- **YOUR ASSIGNMENT**
Scan the data beneath this task and copy each line that includes "height".

- **MATERIALS PROVIDED**
# # # # #

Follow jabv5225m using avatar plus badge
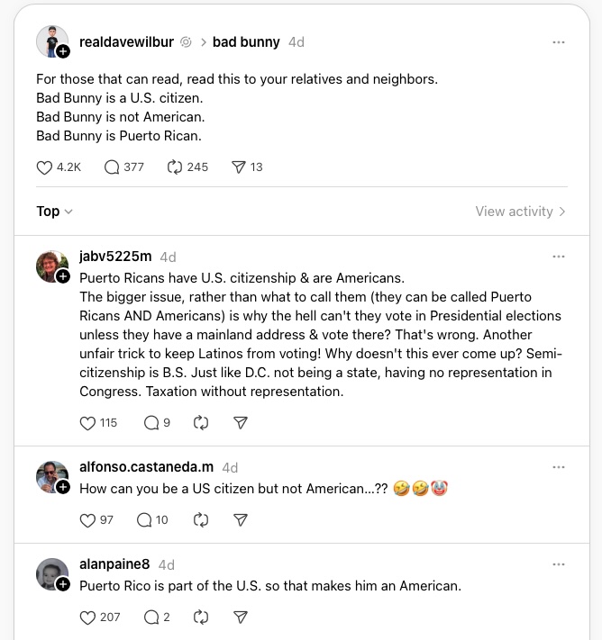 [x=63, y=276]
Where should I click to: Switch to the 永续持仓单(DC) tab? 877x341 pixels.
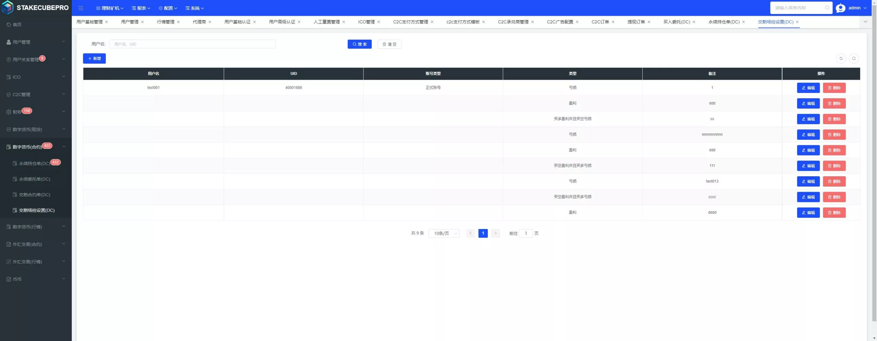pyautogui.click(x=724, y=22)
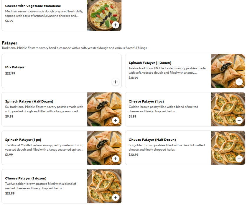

# # # # #

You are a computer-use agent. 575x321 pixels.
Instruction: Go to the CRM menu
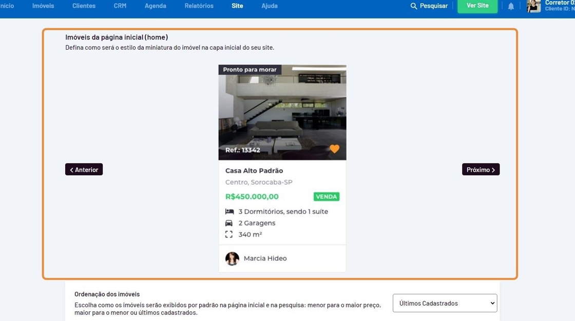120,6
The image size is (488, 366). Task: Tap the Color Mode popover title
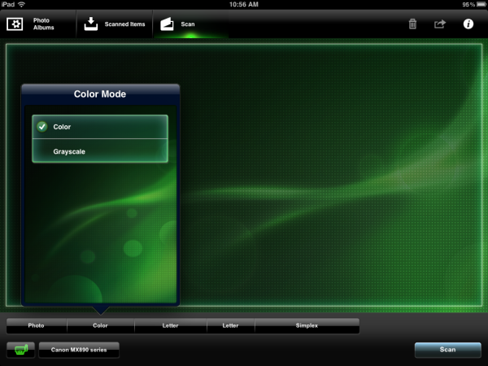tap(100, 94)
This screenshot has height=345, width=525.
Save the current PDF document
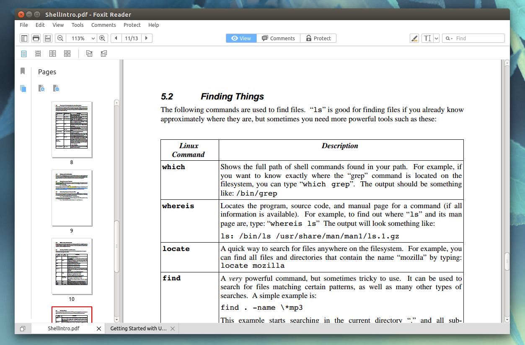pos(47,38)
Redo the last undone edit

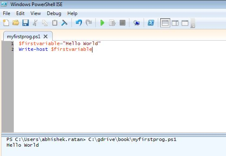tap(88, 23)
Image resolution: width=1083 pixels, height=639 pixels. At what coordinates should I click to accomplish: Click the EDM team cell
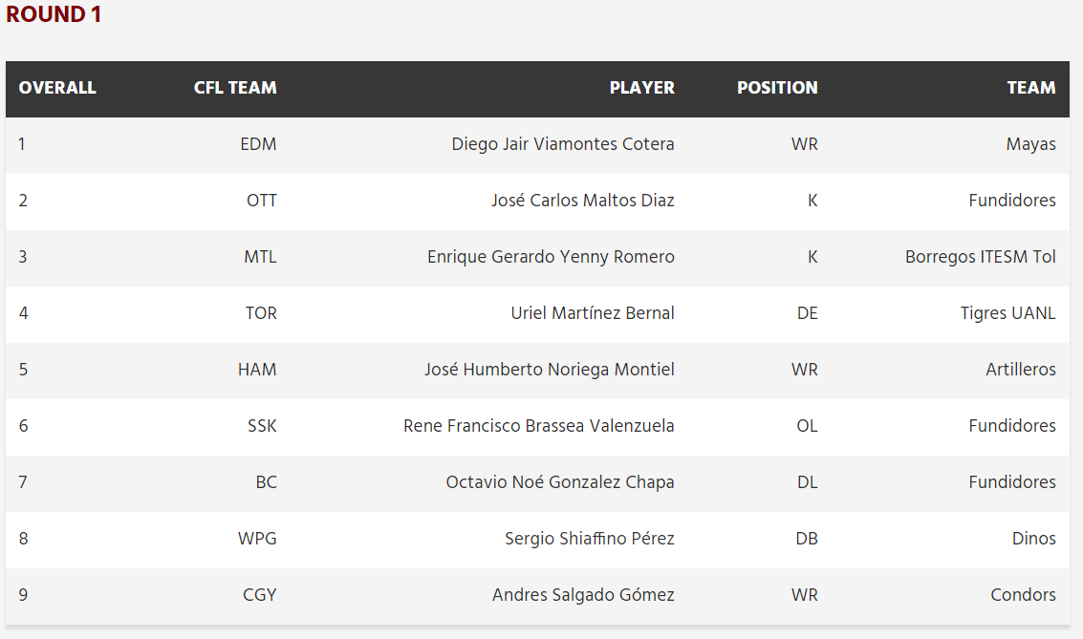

# # # # #

- **SOLUTION TO THE PROBLEM**
This screenshot has height=345, width=525.
Image resolution: width=1083 pixels, height=639 pixels. At what coordinates should I click to accomplish: Click the EDM team cell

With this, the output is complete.